Comme je te comprends! Je me rappelle encore de ce soir d été il y a quelques années, où, en pure parisienne que je suis, je déambulais sur le parvis en bois de la bibliothèque F. Miterrand. Un de mes talons s étant coincé entre 2 lattes de ce beau plancher, j ai décidé de quitter mes chaussures, sous l oeil ahuri de celui qui m'accompagnait. Et là, LE bonheur. C était une fraiche soirée de juin, mais sous mes pieds je sentais la douce chaleur accumulée pendant la journée dans ce plancher si doux. Evoquer ce souvenir me donne presque envie d'y faire un tour d'ici peu... enfin, quand il fera enfin beau et chaud à Paris!
By the way, tu as opté pour des TTT, celles avec des semelles en vieux pneus, ou pour des plus 'standards'? :-)

Monique a dit…

Je comprends ça, Gwen..j'ai marché pieds nus pendant un mois entier en Corse, ayant pété mes nus - pieds le lendemain de mon arrivée. Comme j'ai toujours adoré ça, j'ai évité d'en racheter et j'ai tanné mes plantes sur le sable, le bitume, les rochers..à tel point que je ne pouvais plus me rechausser en rentrant...
Et je continue en toute occasion,parce que je ne me prive jamais de ces petits plaisirs sensuels.
Pourtant au Maroc j'ai eu droit à deux heures de commissariat parce que je marchais pieds nus dans la rue...
Si j'en crois Cazo ..le Maroc serait-il un supermarché géant ??

Gwendal Denis a dit…

@Eric et Sandrine : Je ne compte pas faire autrement dans les années qui viennent... Un retour en arrière n'est même plus envisageable maintenant.

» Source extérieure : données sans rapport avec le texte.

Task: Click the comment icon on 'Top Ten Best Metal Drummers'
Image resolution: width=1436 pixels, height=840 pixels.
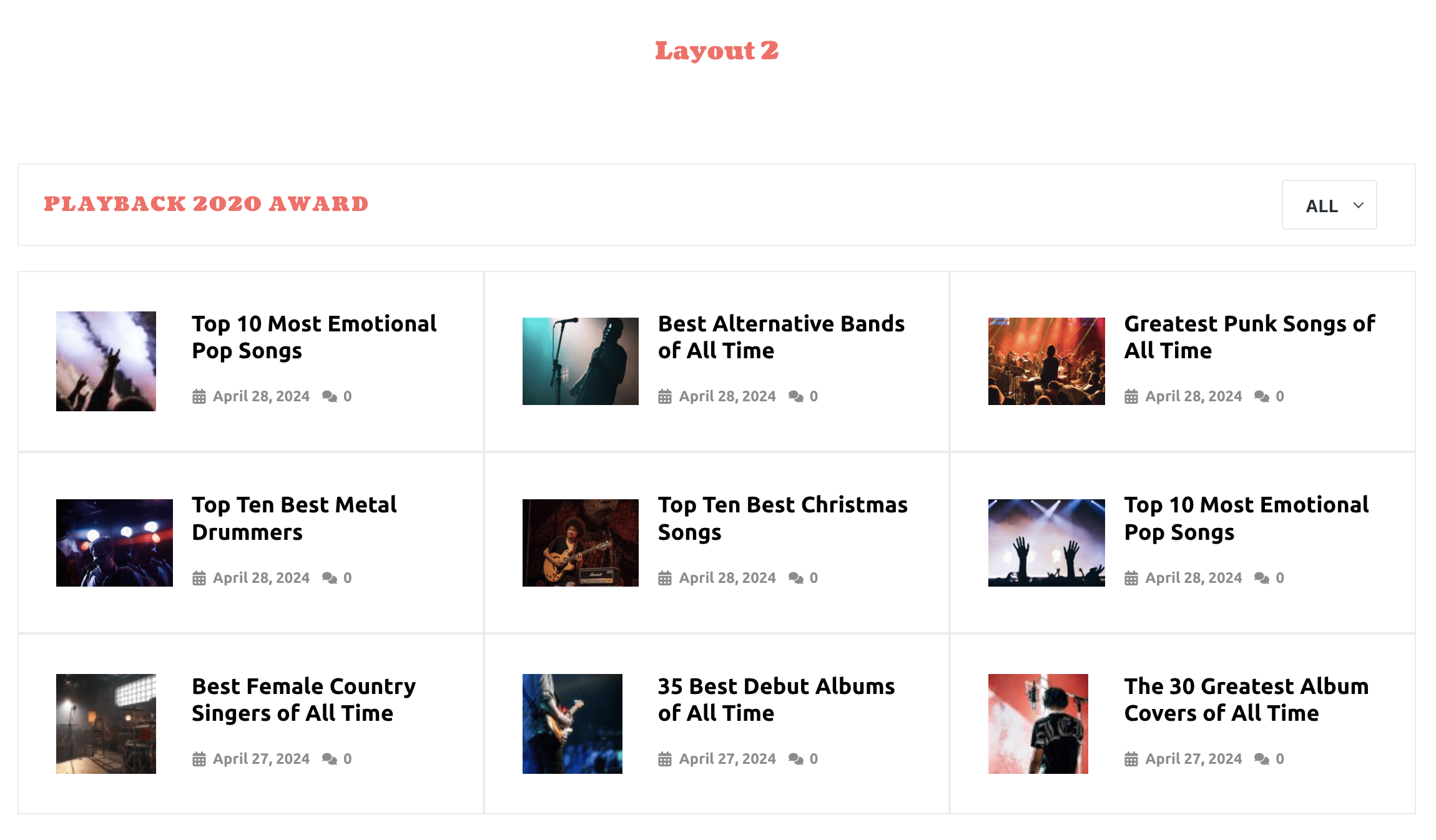Action: pos(330,577)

@Cazo : Grotesque, comme tu dis. L’hédonisme hélas n'est pas en odeur de sainteté dans votre monde.

@Marie : A 1,70 euros ce ne sont hélas que de pâles copies d'Ipanema fabriquées en Chine !

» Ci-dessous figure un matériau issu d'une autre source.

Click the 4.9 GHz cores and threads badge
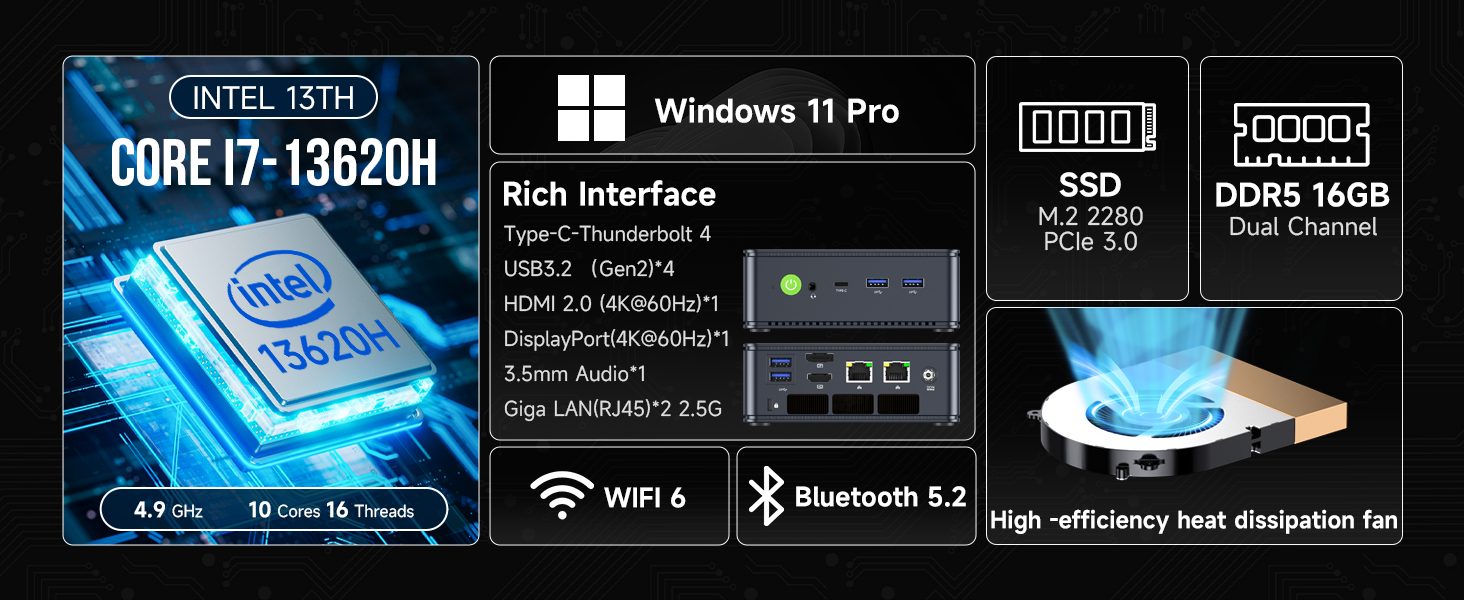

@Monique : Tu as raison, c'est de l'ordre de la sensualité que de marcher pieds nus... (Tu sais bien qu'il ne faut jamais écouter Cazo !)

Thrse a dit…

Ben je comprends tout à fait! Je connais ces petits moments de bonheurs intenses! J'en ai déjà vécu certains, et je dois dire que ta description est au top! Je n'aurais pas su décrire si bien! Bravo!

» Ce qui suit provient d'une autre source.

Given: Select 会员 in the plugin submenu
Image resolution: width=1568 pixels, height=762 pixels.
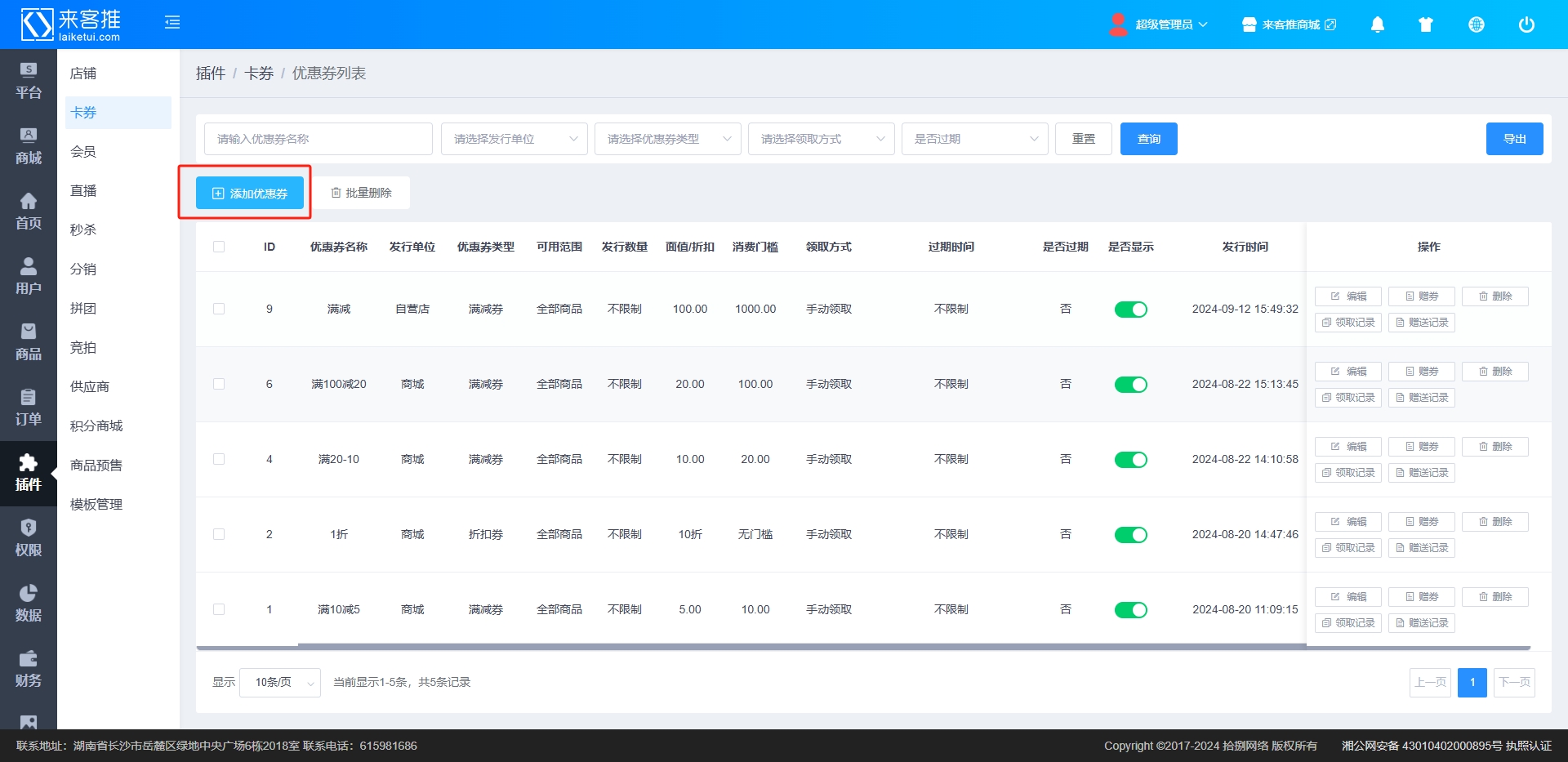Looking at the screenshot, I should 83,152.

Je suis très heureuse que tu vive ces intants!

Gros bisous mon cher Gwen! A très bientôt!

Benoit a dit…

Oui je suis tout a fait d'accord avec toi perso je mets des chaussures uniquement quand je n'ai pas le choix j'ai la chance d’exercer un métier ou l'ont est très souvent pieds nu quel bonheur

cazo a dit…

De quooâ ??... Ai-je dit un seul instant que je ne partageais point ce plaisir de déambuler au naturel ?? Tsss...

Lou' a dit…

Gwendal ! Il y a des moments où notre esprit est dans de bonnes dispositions : apte à apprécier les petites choses de la vie toutes bêtes comme marcher pieds nus, se régaler de la caresse du soleil, touver belles les couleurs d'un flamboyant etc etc... Il semble que tu sois dans cette dynamique ! Alors profite ! C'est une richesse de savoir se regorger de ces purs instants. Et je suis certaine qu'elle n'est pas donnée à tout le monde. Est-ce que ça a à voir avec une capacité d'émerveillement d'enfant ? Peut être ! Et j'y crois fort, qu'il ne faut pas perdre cette capacité là.... Continue à nous régaler et nous faire sourire ! Parce que j'aurais quand même voulu voir ta trogne quand ton bidule a pété :) Bises à toi et caresses à ton félin ! (et fais quand même attention à ne pas te faire mal à la voûte plantaire :)

Gwendal Denis a dit…

@Thérèse : Merci Thérèse ! Bises aux enfants !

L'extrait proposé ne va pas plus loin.